A serious security vulnerability has been uncovered in Arcadyan routers, stemming from the unexpected presence of Wi-Fi Alliance’s testing software in production devices.
Security researchers have identified a command injection flaw (CVE-2024-41992) that could allow attackers to gain complete control over affected routers.
Vulnerability Details
The problem is with the Wi-Fi Test Suite, a tool that the Wi-Fi Alliance developed for certification testing. This software, never intended for production use, was found deployed on commercial Arcadyan router models, specifically the FMIMG51AX000J.
According to security experts, successful exploitation of this vulnerability could have severe consequences:
- Complete administrative control over affected routers
- Ability to modify system configurations
- Potential disruption of network services
- Possible compromise of network data
- Risk of service outages for connected users
Security researchers have found that the Wi-Fi Test Suite, a development tool created by the Wi-Fi Alliance for certification testing, was unexpectedly present on commercial Arcadyan router models, specifically the FMIMG51AX000J.
The issue lies in the tool’s susceptibility to command injection attacks. Attackers can exploit the vulnerability and gain complete control over the devices by sending specially crafted packets to the affected routers.

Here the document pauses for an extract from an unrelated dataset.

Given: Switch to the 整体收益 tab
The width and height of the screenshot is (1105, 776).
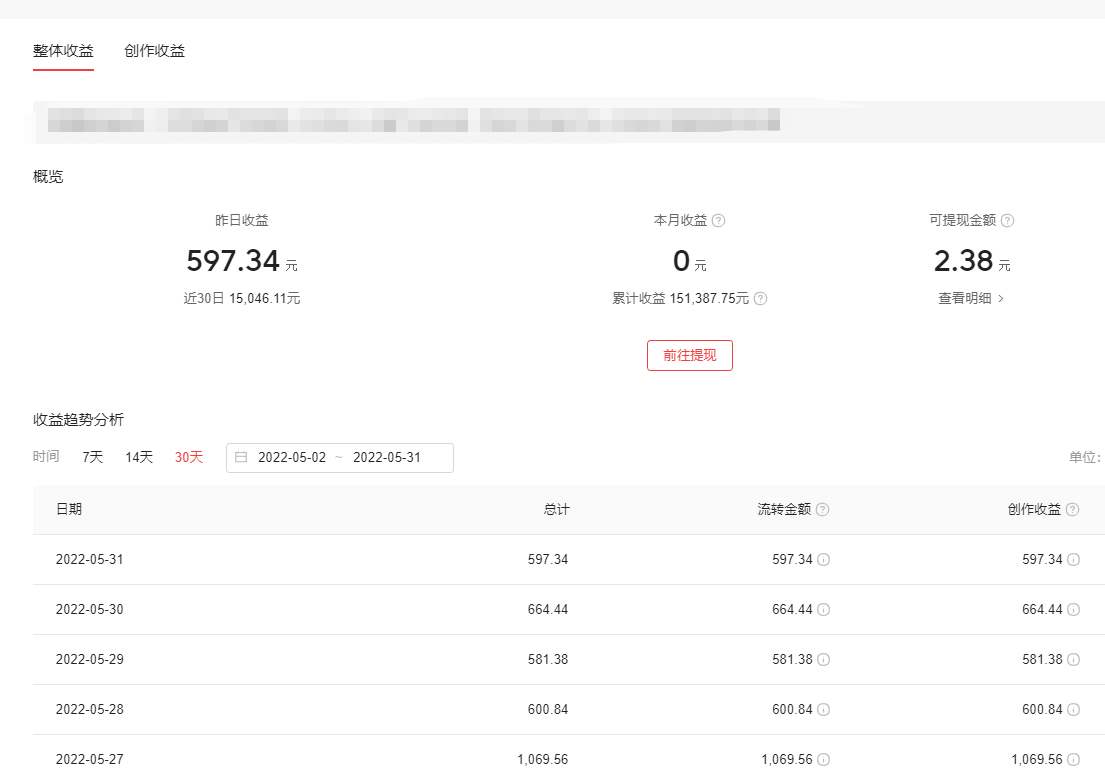Looking at the screenshot, I should pos(63,51).
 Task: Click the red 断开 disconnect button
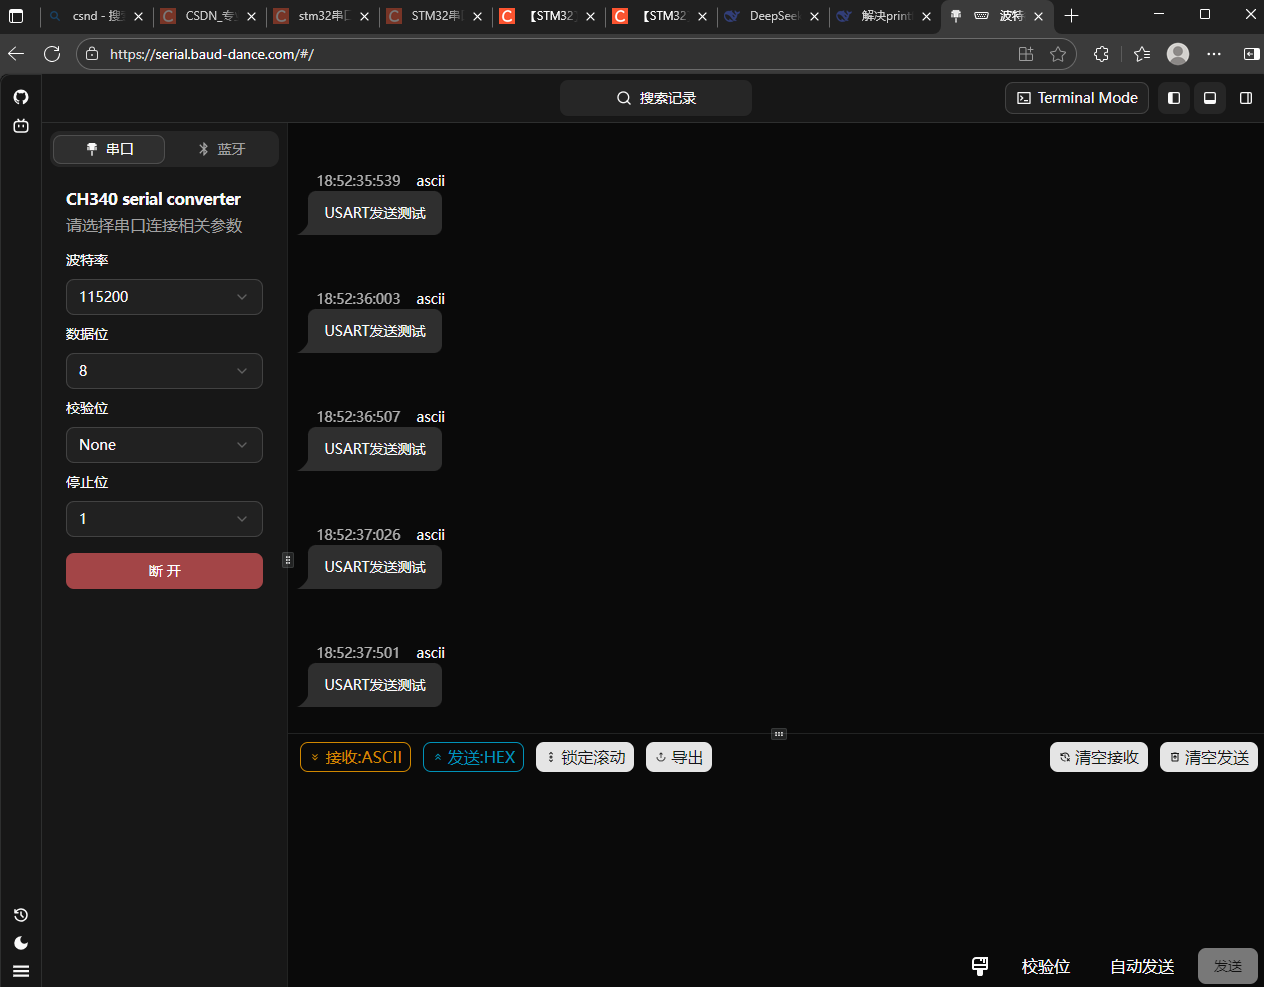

The Wi-Fi Test Suite listens on TCP ports 8000 and 8080, accepting TLV (Type-Length-Value) packets. Researchers discovered that by manipulating these packets, they could inject malicious commands and achieve remote code execution.
The vulnerability enables unauthorized local attackers to execute commands with root privileges by sending specially crafted network packets to affected devices.
Successful exploitation of this vulnerability grants attackers full administrative access to the affected routers. With this level of control, attackers can modify system configurations, disrupt network services, and potentially compromise the security of all connected devices and users.
Researchers discovered alternatives to overcome the short input length that some functions accepted during initial attempts to exploit the vulnerability.
By targeting functions that accept larger inputs, such as the “wfaTGSendPing” function, attackers can inject more complex commands and achieve their malicious goals.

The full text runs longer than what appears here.